== Listed entries

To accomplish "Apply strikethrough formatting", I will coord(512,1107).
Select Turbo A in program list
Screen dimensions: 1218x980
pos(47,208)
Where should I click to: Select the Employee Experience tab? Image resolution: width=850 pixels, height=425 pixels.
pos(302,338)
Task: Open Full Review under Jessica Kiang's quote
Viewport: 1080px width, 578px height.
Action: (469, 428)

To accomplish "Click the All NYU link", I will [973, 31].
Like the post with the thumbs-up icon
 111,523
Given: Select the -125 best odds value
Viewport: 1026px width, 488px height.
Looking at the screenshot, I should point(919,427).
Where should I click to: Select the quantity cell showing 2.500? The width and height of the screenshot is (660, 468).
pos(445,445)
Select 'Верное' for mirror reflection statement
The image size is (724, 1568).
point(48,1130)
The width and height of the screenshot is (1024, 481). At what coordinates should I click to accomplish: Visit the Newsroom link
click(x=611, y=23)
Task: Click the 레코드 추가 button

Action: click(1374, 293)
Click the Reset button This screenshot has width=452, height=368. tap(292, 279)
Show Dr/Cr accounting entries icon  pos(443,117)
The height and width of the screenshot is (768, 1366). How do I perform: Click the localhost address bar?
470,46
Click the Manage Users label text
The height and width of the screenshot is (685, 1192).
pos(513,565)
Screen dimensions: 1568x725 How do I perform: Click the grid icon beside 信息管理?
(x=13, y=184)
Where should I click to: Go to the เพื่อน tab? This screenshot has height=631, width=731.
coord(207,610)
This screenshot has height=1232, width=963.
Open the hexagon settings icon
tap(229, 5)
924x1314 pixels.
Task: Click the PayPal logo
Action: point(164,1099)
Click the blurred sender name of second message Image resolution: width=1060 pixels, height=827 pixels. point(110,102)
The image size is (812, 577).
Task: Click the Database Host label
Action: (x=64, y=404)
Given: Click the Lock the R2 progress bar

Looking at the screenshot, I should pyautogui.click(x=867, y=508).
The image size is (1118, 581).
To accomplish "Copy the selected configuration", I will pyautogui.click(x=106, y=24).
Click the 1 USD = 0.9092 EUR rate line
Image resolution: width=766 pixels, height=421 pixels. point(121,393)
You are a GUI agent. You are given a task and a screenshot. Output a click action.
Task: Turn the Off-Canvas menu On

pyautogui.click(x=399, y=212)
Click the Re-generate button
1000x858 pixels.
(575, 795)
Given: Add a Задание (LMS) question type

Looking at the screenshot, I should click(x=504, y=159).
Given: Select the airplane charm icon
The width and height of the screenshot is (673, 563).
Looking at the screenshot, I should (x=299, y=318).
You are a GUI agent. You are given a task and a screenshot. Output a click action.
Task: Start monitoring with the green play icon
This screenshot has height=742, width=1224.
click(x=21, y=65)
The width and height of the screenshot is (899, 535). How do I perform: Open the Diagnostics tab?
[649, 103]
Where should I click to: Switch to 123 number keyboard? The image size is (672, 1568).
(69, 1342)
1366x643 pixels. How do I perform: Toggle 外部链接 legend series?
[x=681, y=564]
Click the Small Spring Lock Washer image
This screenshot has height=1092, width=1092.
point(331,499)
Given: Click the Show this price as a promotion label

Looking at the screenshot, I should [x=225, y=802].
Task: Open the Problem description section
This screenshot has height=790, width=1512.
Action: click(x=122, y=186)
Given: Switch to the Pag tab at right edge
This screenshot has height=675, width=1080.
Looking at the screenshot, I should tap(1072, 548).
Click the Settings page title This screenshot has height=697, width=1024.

====

◆ **Problem to solve**
Retype each of the preceding records exactly as printed.

◆ **Task response**
To accomplish "Apply strikethrough formatting", I will coord(512,1107).
Select Turbo A in program list
Screen dimensions: 1218x980
pos(47,208)
Where should I click to: Select the Employee Experience tab? Image resolution: width=850 pixels, height=425 pixels.
pos(302,338)
Task: Open Full Review under Jessica Kiang's quote
Viewport: 1080px width, 578px height.
Action: (469, 428)

To accomplish "Click the All NYU link", I will [973, 31].
Like the post with the thumbs-up icon
 111,523
Given: Select the -125 best odds value
Viewport: 1026px width, 488px height.
Looking at the screenshot, I should point(919,427).
Where should I click to: Select the quantity cell showing 2.500? The width and height of the screenshot is (660, 468).
pos(445,445)
Select 'Верное' for mirror reflection statement
The image size is (724, 1568).
point(48,1130)
The width and height of the screenshot is (1024, 481). At what coordinates should I click to accomplish: Visit the Newsroom link
click(x=611, y=23)
Task: Click the 레코드 추가 button

Action: click(1374, 293)
Click the Reset button This screenshot has width=452, height=368. tap(292, 279)
Show Dr/Cr accounting entries icon  pos(443,117)
The height and width of the screenshot is (768, 1366). How do I perform: Click the localhost address bar?
470,46
Click the Manage Users label text
The height and width of the screenshot is (685, 1192).
pos(513,565)
Screen dimensions: 1568x725 How do I perform: Click the grid icon beside 信息管理?
(x=13, y=184)
Where should I click to: Go to the เพื่อน tab? This screenshot has height=631, width=731.
coord(207,610)
This screenshot has height=1232, width=963.
Open the hexagon settings icon
tap(229, 5)
924x1314 pixels.
Task: Click the PayPal logo
Action: point(164,1099)
Click the blurred sender name of second message Image resolution: width=1060 pixels, height=827 pixels. point(110,102)
The image size is (812, 577).
Task: Click the Database Host label
Action: (x=64, y=404)
Given: Click the Lock the R2 progress bar

Looking at the screenshot, I should pyautogui.click(x=867, y=508).
The image size is (1118, 581).
To accomplish "Copy the selected configuration", I will pyautogui.click(x=106, y=24).
Click the 1 USD = 0.9092 EUR rate line
Image resolution: width=766 pixels, height=421 pixels. point(121,393)
You are a GUI agent. You are given a task and a screenshot. Output a click action.
Task: Turn the Off-Canvas menu On

pyautogui.click(x=399, y=212)
Click the Re-generate button
1000x858 pixels.
(575, 795)
Given: Add a Задание (LMS) question type

Looking at the screenshot, I should click(x=504, y=159).
Given: Select the airplane charm icon
The width and height of the screenshot is (673, 563).
Looking at the screenshot, I should (x=299, y=318).
You are a GUI agent. You are given a task and a screenshot. Output a click action.
Task: Start monitoring with the green play icon
This screenshot has height=742, width=1224.
click(x=21, y=65)
The width and height of the screenshot is (899, 535). How do I perform: Open the Diagnostics tab?
[649, 103]
Where should I click to: Switch to 123 number keyboard? The image size is (672, 1568).
(69, 1342)
1366x643 pixels. How do I perform: Toggle 外部链接 legend series?
[x=681, y=564]
Click the Small Spring Lock Washer image
This screenshot has height=1092, width=1092.
point(331,499)
Given: Click the Show this price as a promotion label

Looking at the screenshot, I should [x=225, y=802].
Task: Open the Problem description section
This screenshot has height=790, width=1512.
Action: click(x=122, y=186)
Given: Switch to the Pag tab at right edge
This screenshot has height=675, width=1080.
Looking at the screenshot, I should tap(1072, 548).
Click the Settings page title This screenshot has height=697, width=1024.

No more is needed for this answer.